Training Loop

class mlip.training.training_loop.TrainingLoop(train_dataset: GraphDataset | PrefetchIterator, validation_dataset: GraphDataset | PrefetchIterator, force_field: ForceField, loss: Loss, optimizer: GradientTransformation, config: TrainingLoopConfig, io_handler: TrainingIOHandler | None = None, should_parallelize: bool = False)

Training loop class.

It implements only the loop based on its inputs but does not construct any auxiliary objects within it. For example, the model, dataset, and optimizer must be passed to this function from the outside.

training_state

The training state.

__init__(train_dataset: GraphDataset | PrefetchIterator, validation_dataset: GraphDataset | PrefetchIterator, force_field: ForceField, loss: Loss, optimizer: GradientTransformation, config: TrainingLoopConfig, io_handler: TrainingIOHandler | None = None, should_parallelize: bool = False) None

Constructor.

Parameters:
  • train_dataset – The training dataset as either a GraphDataset or a PrefetchIterator.
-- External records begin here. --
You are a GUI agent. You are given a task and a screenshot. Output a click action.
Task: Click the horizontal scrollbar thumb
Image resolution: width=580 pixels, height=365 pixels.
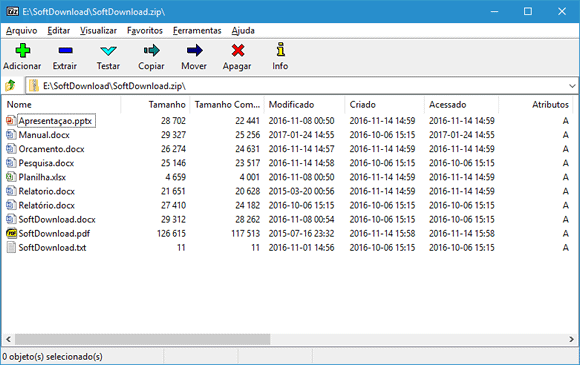[x=142, y=339]
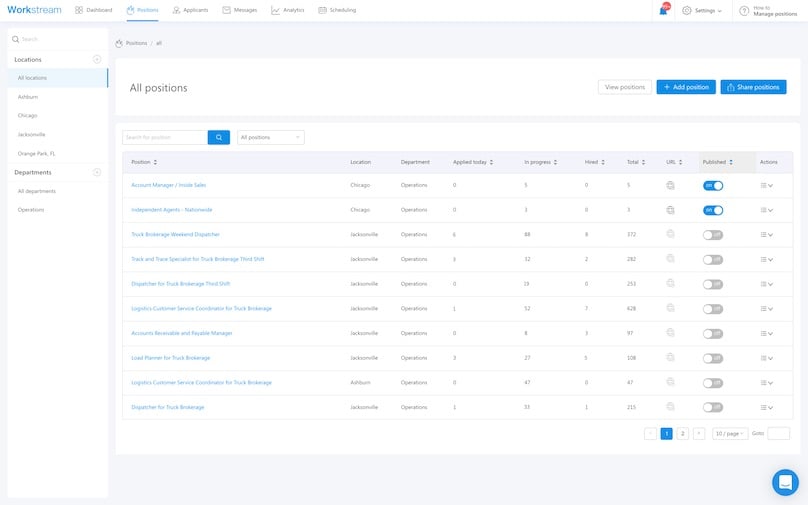Click URL icon for Account Manager / Inside Sales

click(x=670, y=185)
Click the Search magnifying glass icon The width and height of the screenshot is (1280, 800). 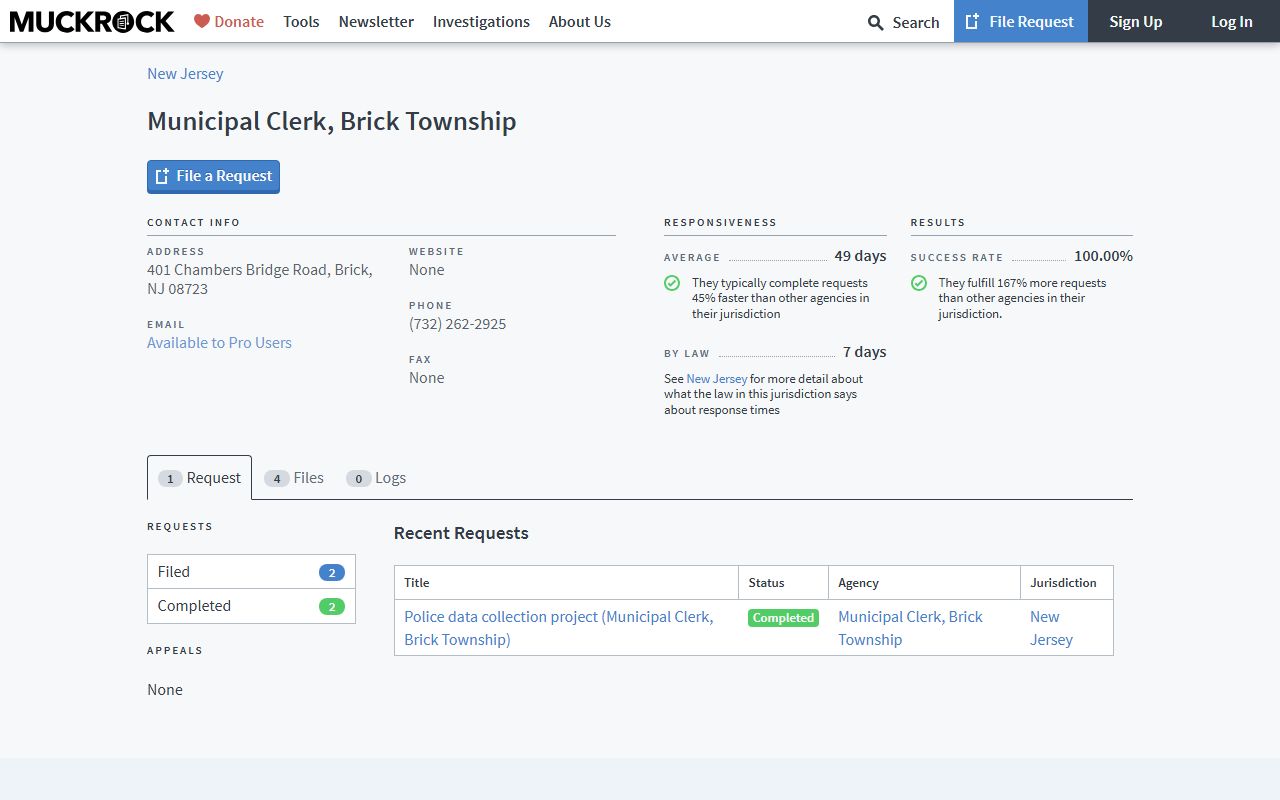[875, 22]
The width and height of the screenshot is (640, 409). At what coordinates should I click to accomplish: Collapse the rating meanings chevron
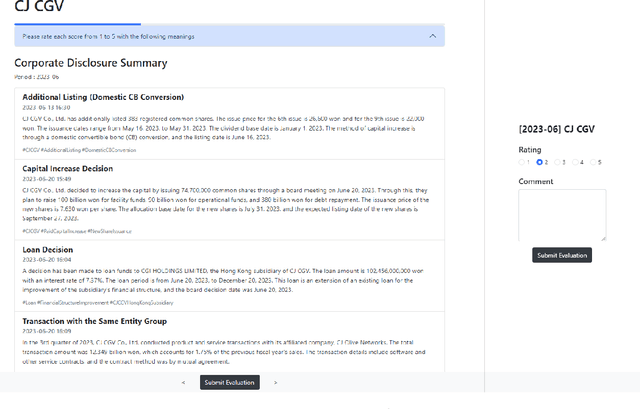tap(432, 36)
  • validation_dataset – The validation dataset as either a GraphDataset or a PrefetchIterator.

  • force_field – The force field model holding at least the initial parameters and a dataset info object.

  • loss – The loss, which it is derived from the Loss base class.

  • optimizer – The optimizer (based on optax).

  • config – The training loop pydantic config.

  • io_handler – The IO handler which handles checkpointing and (specialized) logging. This is an optional argument. The default is None, which means that a default IO handler will be set up which does not include checkpointing but some very basic metrics logging.

  • should_parallelize – Whether to parallelize (using data parallelization) across multiple devices. The default is False.

run() None

Runs the training loop.

The final training state can be accessed via its member variable.

test(test_dataset: GraphDataset | PrefetchIterator) None

Run the evaluation on the test dataset with the best parameters seen so far.

Parameters:

test_dataset – The test dataset as either a GraphDataset or a PrefetchIterator.